* [Prompt 1] Duplicate the album entry below word for word.

* [Supplied passage]

Studio album by Acid Mothers Temple & The Melting Paraiso U.F.O.
- Released: October 06, 2002
- Genre: Psychedelic rock, acid rock
- Label: Alien8 Recordings
- Producer: Kawabata Makoto

Acid Mothers Temple & The Melting Paraiso U.F.O. chronology
| Univers Zen ou de zéro à zéro (2002) | Electric Heavyland (2002) | St. Captain Freak Out & the Magic Bamboo Request (2002) |

= Electric Heavyland =

Electric Heavyland is an album by Acid Mothers Temple & The Melting Paraiso U.F.O., released in 2002 by Alien8 Recordings.

[Data extracted from a collection]
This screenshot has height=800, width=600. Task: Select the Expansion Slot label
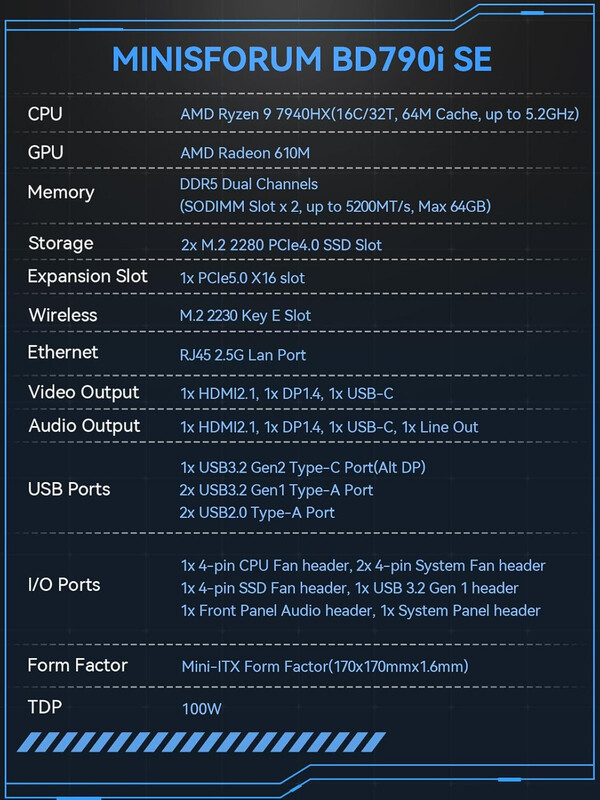click(87, 276)
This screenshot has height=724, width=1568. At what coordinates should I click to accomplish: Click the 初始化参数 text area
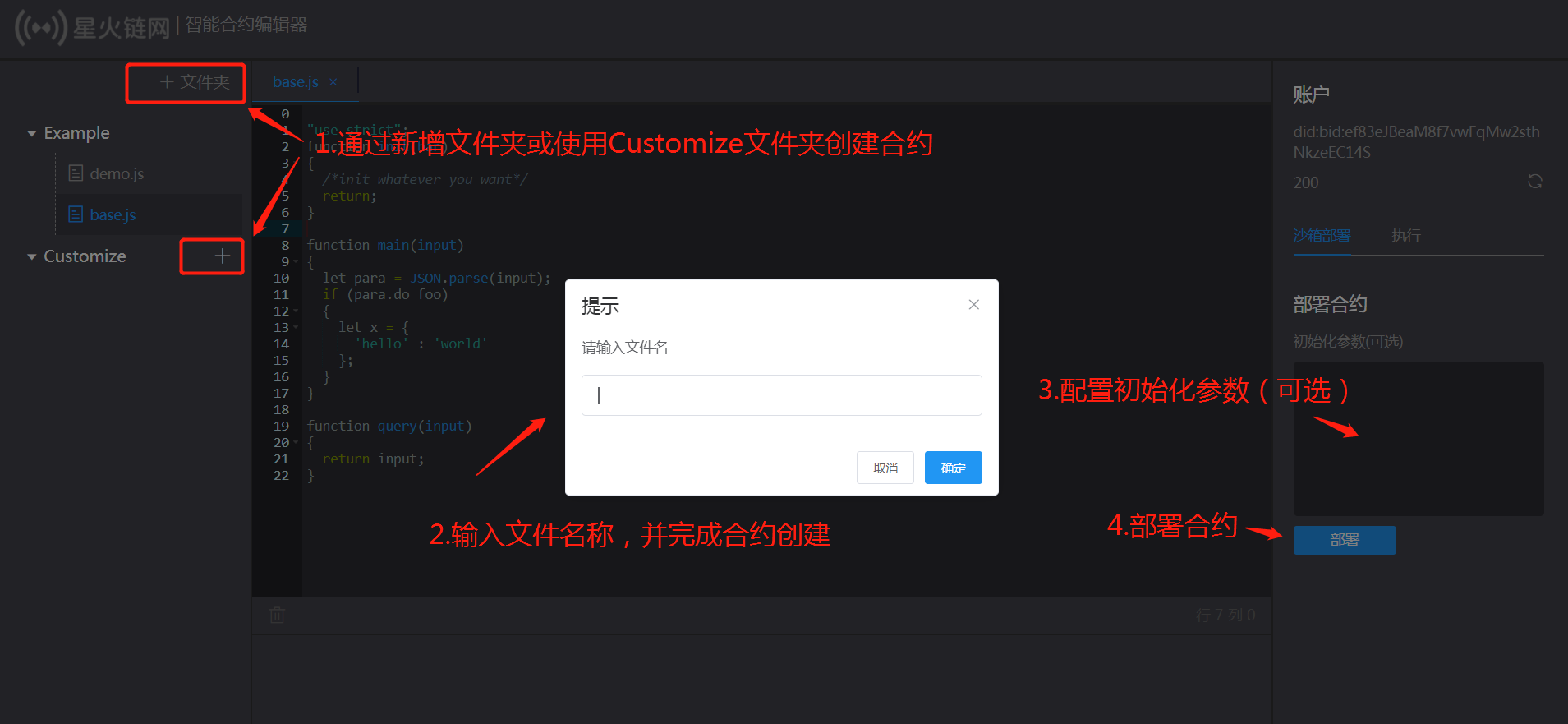tap(1419, 439)
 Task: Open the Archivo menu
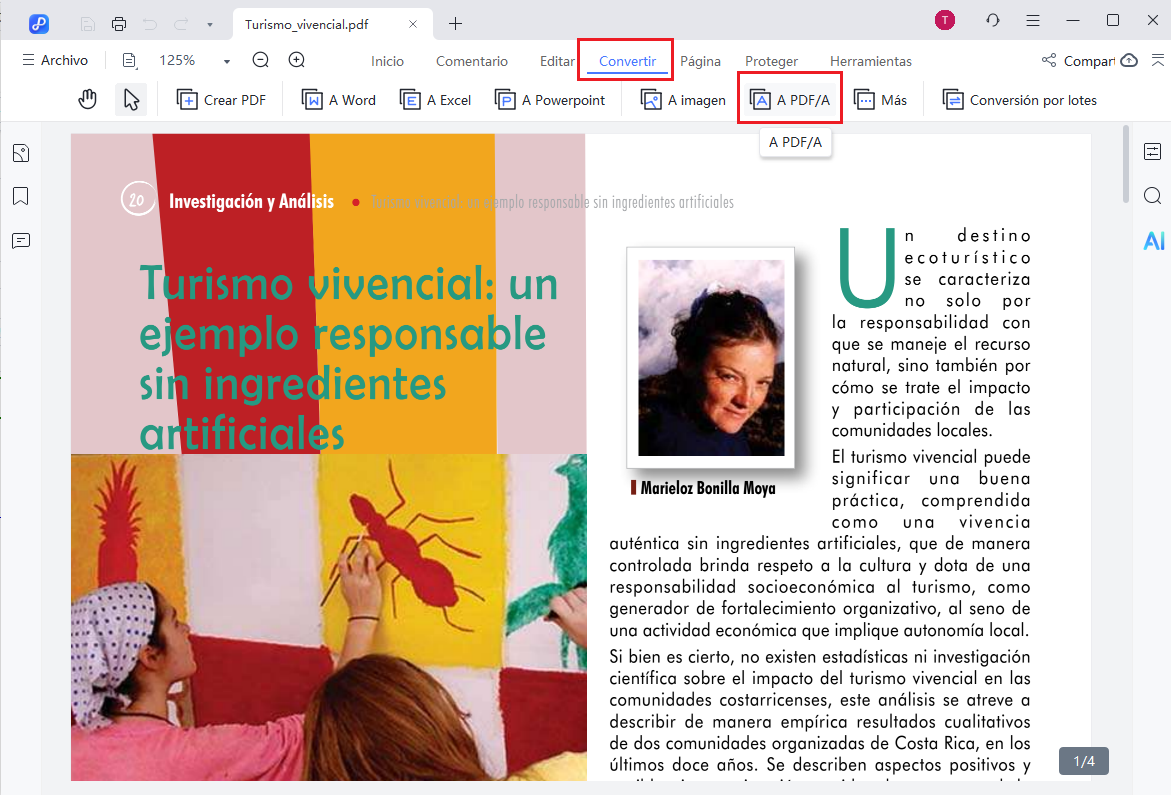tap(55, 60)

* [Prompt 2] Express every line of the records above as a Markdown table with the columns "No." and "Record line," skipping any blank lines. Leave the pictures out of the answer.

* [Complete response 1]
Studio album by Acid Mothers Temple & The Melting Paraiso U.F.O.
- Released: October 06, 2002
- Genre: Psychedelic rock, acid rock
- Label: Alien8 Recordings
- Producer: Kawabata Makoto

Acid Mothers Temple & The Melting Paraiso U.F.O. chronology
| Univers Zen ou de zéro à zéro (2002) | Electric Heavyland (2002) | St. Captain Freak Out & the Magic Bamboo Request (2002) |

= Electric Heavyland =

Electric Heavyland is an album by Acid Mothers Temple & The Melting Paraiso U.F.O., released in 2002 by Alien8 Recordings.

* [Complete response 2]
| No. | Record line |
|---|---|
| 1 | This screenshot has height=800, width=600. Task: Select the Expansion Slot label |
| 2 | click(87, 276) |
| 3 | This screenshot has height=724, width=1568. At what coordinates should I click to accomplish: Click the 初始化参数 text area |
| 4 | tap(1419, 439) |
| 5 |  Task: Open the Archivo menu |
| 6 | tap(55, 60) |